Question

The default passcode on a cell phone is usually 4 digits, each 0-9. a. How many different passcodes are possible? b. If you can enter a 4-digit passcode in one second, about how long would it take you to try all possible passcodes?

Short answer

a. 10,000 passcodes b. Approximately 2 hours and 47 minutes

Step-by-step solution

Understand the Problem

Each digit in a 4-digit passcode ranges from 0 to 9. Therefore, we need to calculate how many different combinations of 4 digits we can form.

Calculate Total Combinations

Since each digit has 10 possible values (0 through 9), and there are 4 digits, we use the formula for calculating permutations with repetition: \[ 10 \times 10 \times 10 \times 10 = 10^4 \]This means there are 10,000 possible different passcodes.

Calculate Time to Try All Combinations

Each passcode takes 1 second to try.
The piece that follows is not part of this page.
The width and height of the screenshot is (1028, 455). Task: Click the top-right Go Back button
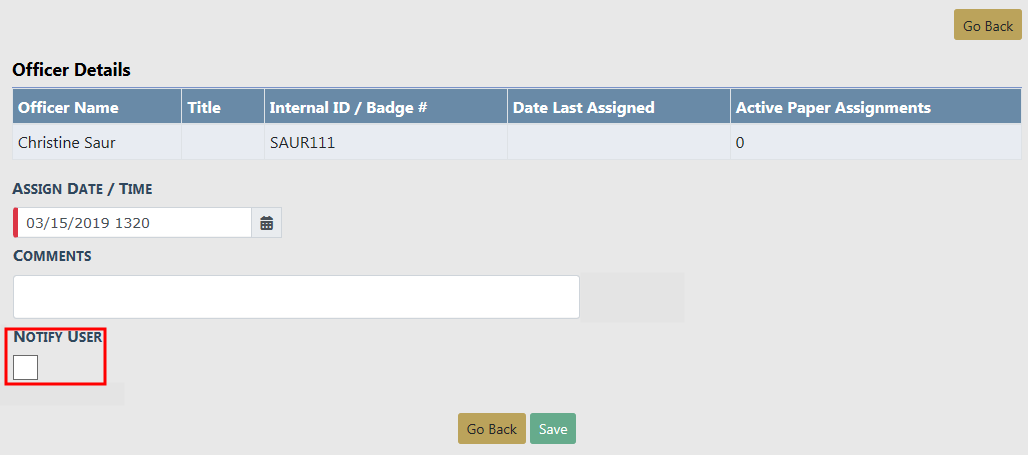tap(987, 26)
Given there are 10,000 passcodes, the total time required is simply: \[ 10,000 \text{ seconds} \].

Convert Time to Larger Units

To make the time more understandable, we convert seconds to hours: - There are 60 seconds in a minute, so it takes \( \frac{10,000}{60} \approx 166.67 \text{ minutes} \)- There are 60 minutes in an hour, thus it takes \( \frac{166.67}{60} \approx 2.78 \text{ hours} \)

Round Time Estimate

Finally, round 2.78 hours to a more practical figure, yielding approximately 2 hours and 47 minutes.

Key concepts

passcode combinations

When we talk about passcode combinations, we're looking at different sequences of numbers that one might use to unlock something like a phone. For a typical 4-digit passcode, each digit can be any number from 0 to 9. This is known as 'permutations with repetition,' meaning each position in the passcode can repeat numbers or use the same number more than once.
To figure out how many combinations exist, you consider each position in the passcode independently:

• There are 10 choices (from 0 to 9) for the first digit.
• There are 10 choices for the second digit, regardless of what the first digit was.
• Similarly, the third and fourth digits also each have 10 choices.

This results in a total of: \[ 10 \times 10 \times 10 \times 10 = 10^4 \]Which totals to 10,000 different possible passcode combinations. So, if you're trying to guess a 4-digit passcode, you'd have quite a lot to work through!

time estimation

Estimating the time to try and guess all possible passcode combinations involves some basic math but can be quite enlightening. If you could enter one 4-digit passcode per second, then you'd use 1 second per attempt.
Given there are 10,000 combinations in total (as calculated previously), it would take exactly 10,000 seconds to try them all.
However, seconds alone don't give us a sense of the actual time spent, so let's translate this into larger units of time.

• Converting 10,000 seconds into minutes: \( \frac{10,000}{60} \approx 166.67 \) minutes.
• Next, convert minutes into hours: \( \frac{166.67}{60} \approx 2.78 \) hours.

This means it would take you approximately 2.78 hours of continuous attempts to try every possible combination, highlighting how quickly time can add up when dealing with simple numerical sequences.

4-digit combinations

4-digit combinations are not only important for understanding passcodes but also serve as a fundamental example of permutations with repetition in mathematics. They explore how ordering elements matters, and how each element is independently selected.
Computing 4-digit permutations with repetition includes calculating, for each of the 4 positions, 10 different possibilities. It gives exactly 10,000 potential sequences.
This principle remains relevant in many fields. Whether it’s statistical modeling, simple coding, or even creating secure passwords. The vast number of combinations (10,000) illustrates the complexity that can arise from just a few variables, emphasizing the power and combinatorial nature of even basic digital sequences.

• Each digit’s choice is crucial, contributing to the total count.
• Recognizing how to compute permutations is foundational knowledge.

Mastery of these concepts can enhance problem-solving skills across various scenarios.